Aside from defaming Ilic, Pink TV also broke the law by misusing a national frequency to satisfy the personal interests of its owner, the think-tank BIRODI pointed out. This is just the latest example of law-breaking by Serbia’s four national TV channels without any sanction from the regulator, which raises questions about its independence.

Despite flagrant legal breaches denounced by Judita Popovic, the only member of the REM’s Council appointed by the opposition, Pink TV's licence was renewed for the next eight years on 29 July, as were those of the other pro-government channels – Happy, B92 and Prva (the last two of which have the same owner).

The only hope for an independent TV channel on the national airwaves now lies in the ongoing call for tenders for a new fifth frequency - a long-standing project in Serbia. REM will start reviewing tenders on 11 October and must make a decision by 26 November.

REM decision criticised

Explaining its decision to renew the four existing licences, the REM said, “it particularly appreciated the guarantees given by the candidates in their programme development proposals, which will help to protect media pluralism.” The REM said it also took account of their past work and their economic viability.

The REM decision’s many critics include two of the TV channels that were denied a licence, N1 and Nova S, which have filed legal challenges. Inter alia, they accuse the REM of ignoring the obligation to promote media pluralism, pointing out that all of the four TV channels whose licences were renewed take a similar political line in their programming.

Two Serbian NGOs, the Slavko Curuvija Foundation and the CRTA, have referred the decision to Serbia’s administrative court, accusing the REM of violating Article 28 of paragraph 1 (3) of the Compendium of Rules on the Minimum Conditions for the Provision of Media Services. This article says the REM must evaluate compliance with regulations and with journalistic standards and media ethics. This requirement could not have been satisfied because the four TV channels ignored warnings and reprimands issued by the REM during the previous licence periods, the NGOs argue in their complaint.

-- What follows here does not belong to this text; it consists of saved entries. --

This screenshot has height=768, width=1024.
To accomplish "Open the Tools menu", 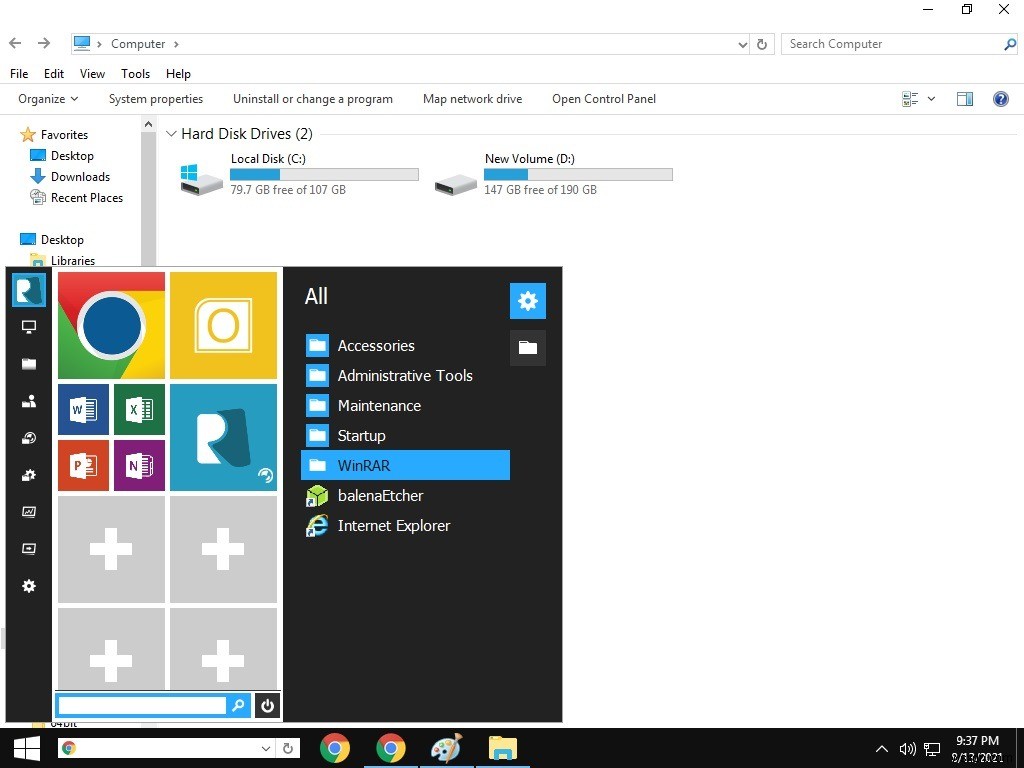I will point(135,73).
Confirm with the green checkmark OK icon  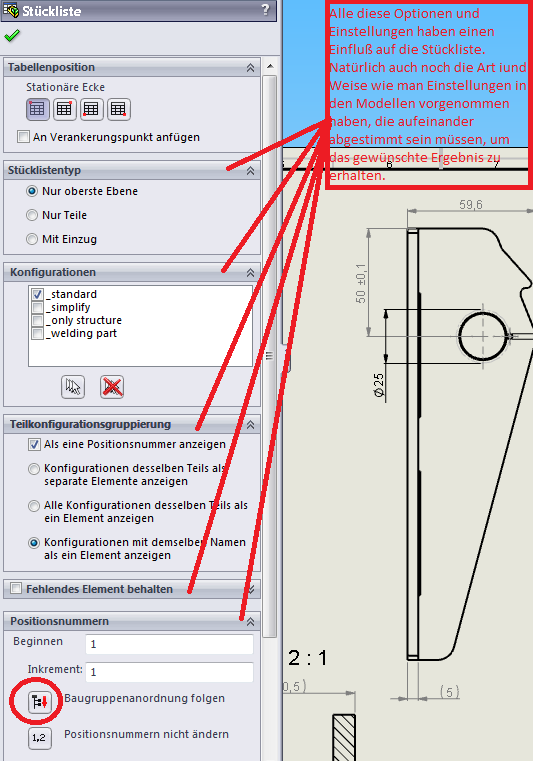[x=12, y=35]
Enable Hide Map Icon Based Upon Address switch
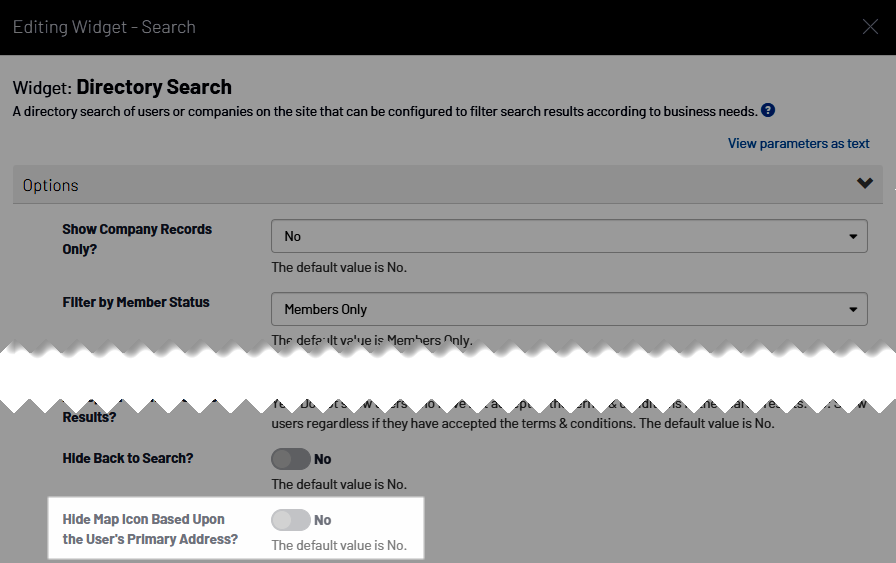Viewport: 896px width, 563px height. click(290, 520)
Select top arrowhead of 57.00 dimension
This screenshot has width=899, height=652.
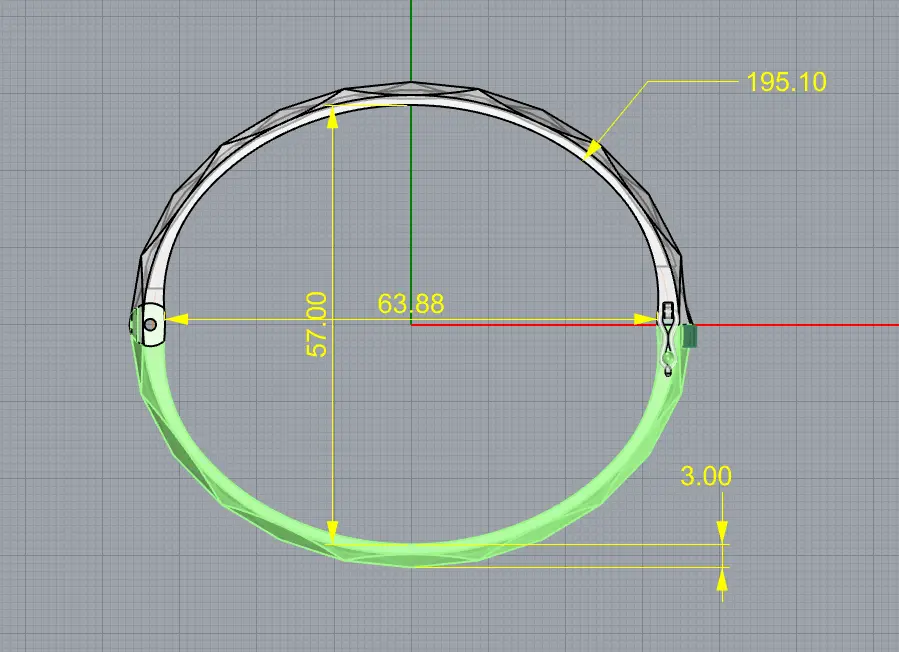[x=333, y=113]
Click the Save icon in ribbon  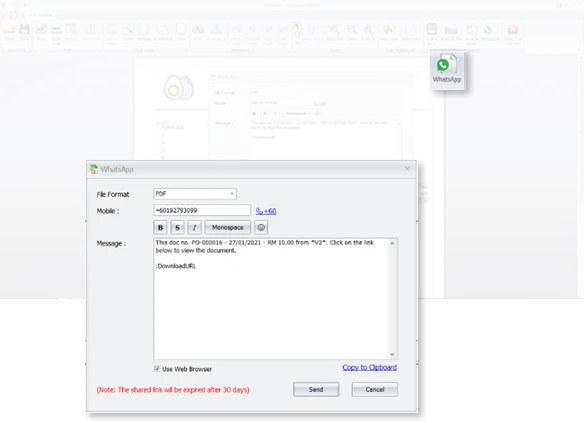click(x=25, y=32)
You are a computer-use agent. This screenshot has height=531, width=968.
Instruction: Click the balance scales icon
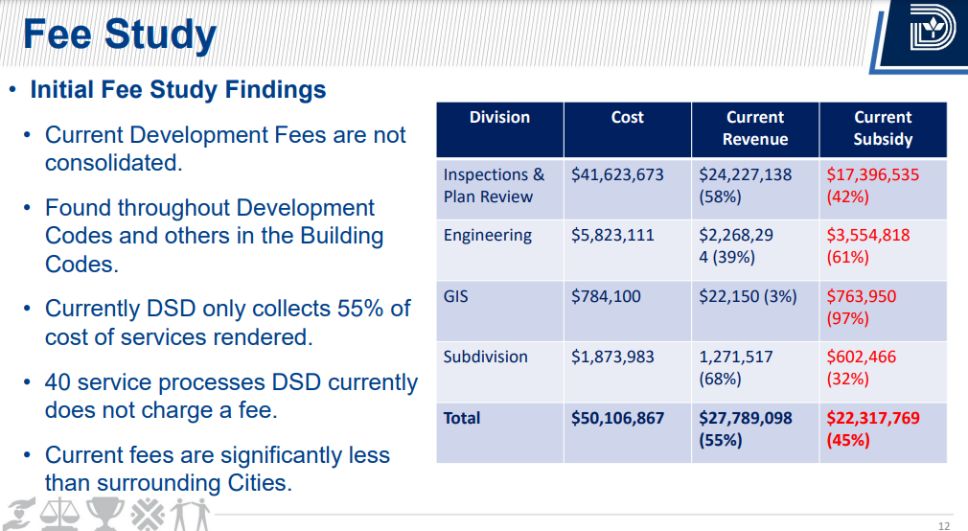tap(60, 513)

Popovic, the opposition’s only representative on the REM’s board, criticised the decision in an interview with the Belgrade daily Danas. She said she thought the REM deliberately neglected its obligation to contribute to the development of freedom of thought and expression and that the decision therefore broke the law. But, when contacted by RSF, she said she was not optimistic about the chances of any of the legal challenges being successful. The president of the REM’s board, Olivera Zekic, did not respond to any of RSF's requests for a comment.


Montenegro sanctions Pink TV

Some of the newly re-licenced TV channels broadcast in Serbia are also accessible in neighbouring Montenegro, where the local regulator, the AEM, provided further evidence of their lack of journalistic ethics on 5 September when it banned the Pink TV morning show “Novo jutro” for the next six months. The AEM said that, by broadcasting content inciting hatred, Pink TV had violated the Council of Europe’s European Convention on Transfrontier Television (which has been ratified by both Serbia and Montenegro), in particular, paragraph 1 of Section 7, which says broadcasters are responsible for respecting human dignity and the fundamental rights of others in their programmes.

In a post-election plan for supporting press freedom and the reliability of news and information in Serbia proposed last April, RSF urged the country’s newly elected officials to establish a legislative and regulatory framework that guarantees media independence. Inter alia, this means ensuring that the REM is impartial and effective, allocating national frequencies in a transparent manner, independent of any political influence, and only to media respecting the Code of Ethics for Journalists, and taking account of European standards on professional journalistic procedures, such as the Journalism Trust Initiative launched by RSF.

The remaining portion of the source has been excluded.